> _STUDY QUESTIONS_
1. In the mad lib passage below, what is the title of Mad Lib #2?
2. Please quote the mad lib passage below, starting at the words "Mad Lib #2: Oh, you" and ending after the words "understand it then.".

> _PASSAGE FOR REVIEW_

-*-*-

Woman 1: “No. I’m pretty sure all those people are (word that means ‘idiots’).”
Woman 2: “Even my doctor? He was top of his class at (name of a school) and has (verb, past tense) in the community for (number) years! His patients call him the (adjective)(noun) of the medical field!
Woman 1: “Sorry– your doctor has the I.Q. of a (inanimate object or animal with limited intelligence). If you’re seriously considering (same type of birth) you are a (negative adjective) mother and your child will suffer from a series of (adjective) problems throughout his or her life.
Woman 2: I had no idea. I feel (name of an emotion) about this.
Woman 1: I just figured I’d let you know. I had a (different type of birth) and it made all the difference. They say that babies born through (different type of birth) are more likely to be good (noun, plural) and to get into the (adjective) (nouns). But no judgement, right! Good luck on the birth of your first (noun)!
Mad Lib #2: Oh, you should totally have a baby!
Woman Without Baby: Oh, what a cute baby! How old is he?
New Mother: Thank you! He’s (a number) months. Do you have any (noun, plural) of your own at home?
Woman Without Baby: Oh no, I’m not sure I want to have (noun, plural).
New Mother: Oh, you should totally have one. They’re so (adjective). Before I had a (noun) my life was sort of (negative adjective). I thought the (noun) revolved around me. But having one puts everything in perspective. You can’t really understand what it’s like to have (noun, plural) until you have (a number) of your own.
Woman Without Baby: Ok, well I may just not ever understand it then.
New Mother: You (verb) that now, but see how you feel in a few (measure of time, plural).

-*-*-

> _EXCERPTED DATA_
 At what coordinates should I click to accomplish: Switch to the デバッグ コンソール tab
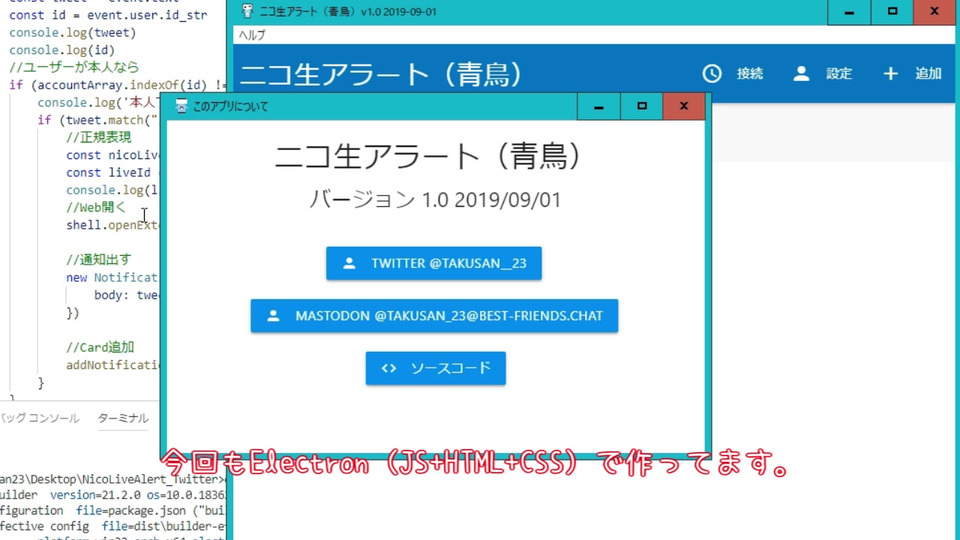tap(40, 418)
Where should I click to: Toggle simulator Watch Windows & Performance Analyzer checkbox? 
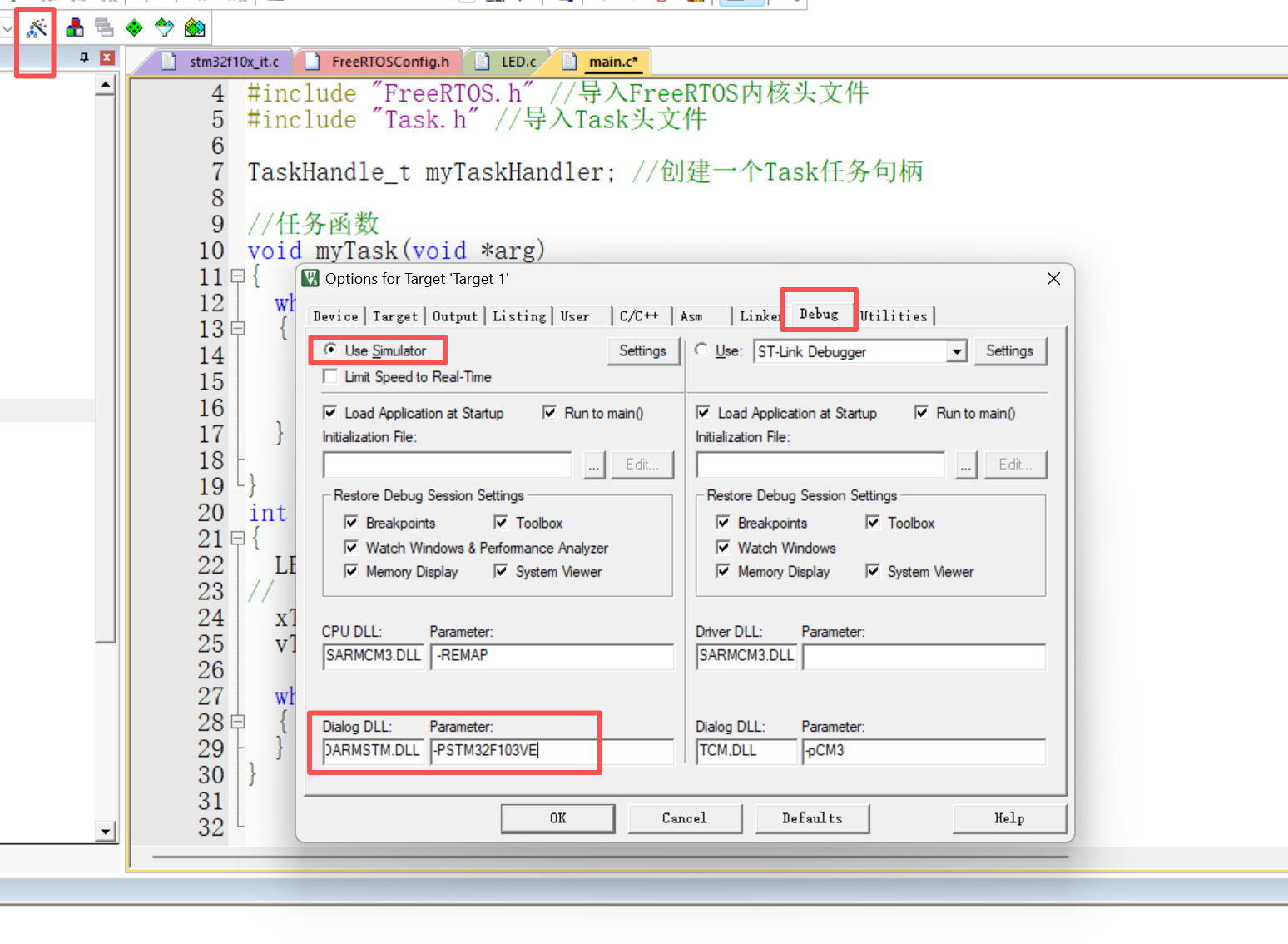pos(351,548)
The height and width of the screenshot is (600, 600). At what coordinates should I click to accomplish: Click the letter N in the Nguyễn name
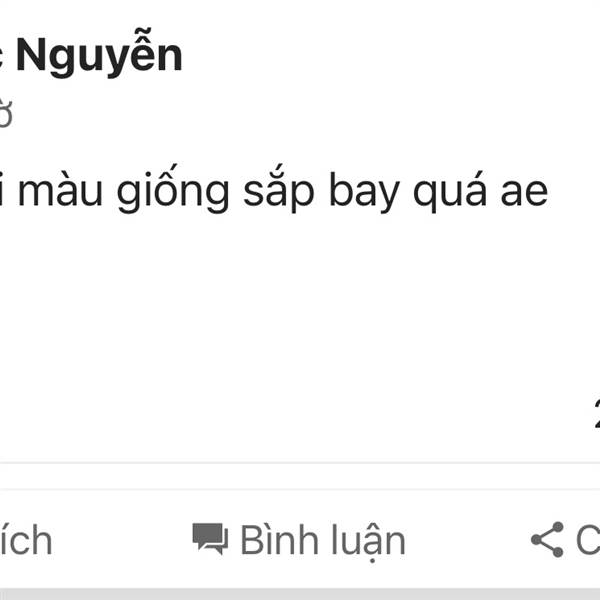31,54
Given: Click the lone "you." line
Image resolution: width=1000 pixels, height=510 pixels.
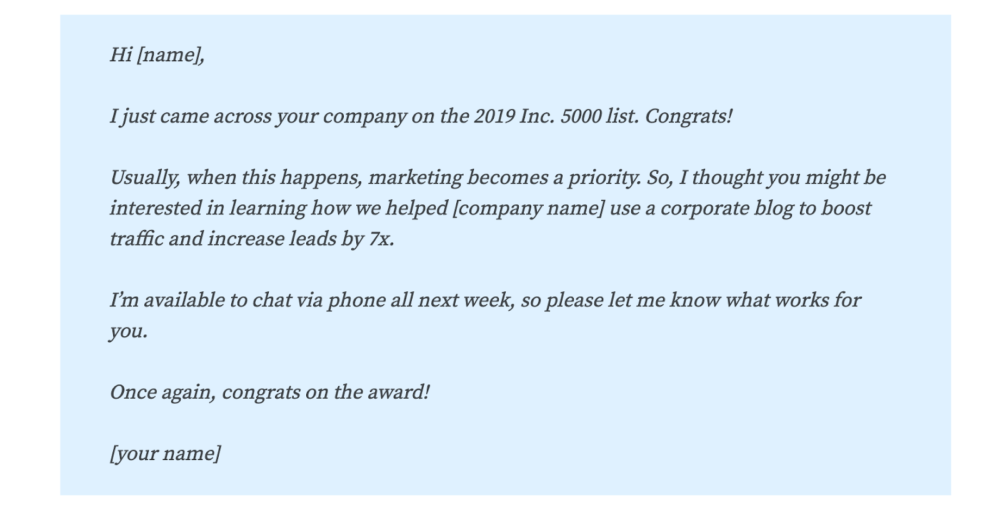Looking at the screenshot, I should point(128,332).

-*-*-

> _RESULTS BY TASK_
1. "Oh, you should totally have a baby!"

2.
Mad Lib #2: Oh, you should totally have a baby!
Woman Without Baby: Oh, what a cute baby! How old is he?
New Mother: Thank you! He’s (a number) months. Do you have any (noun, plural) of your own at home?
Woman Without Baby: Oh no, I’m not sure I want to have (noun, plural).
New Mother: Oh, you should totally have one. They’re so (adjective). Before I had a (noun) my life was sort of (negative adjective). I thought the (noun) revolved around me. But having one puts everything in perspective. You can’t really understand what it’s like to have (noun, plural) until you have (a number) of your own.
Woman Without Baby: Ok, well I may just not ever understand it then.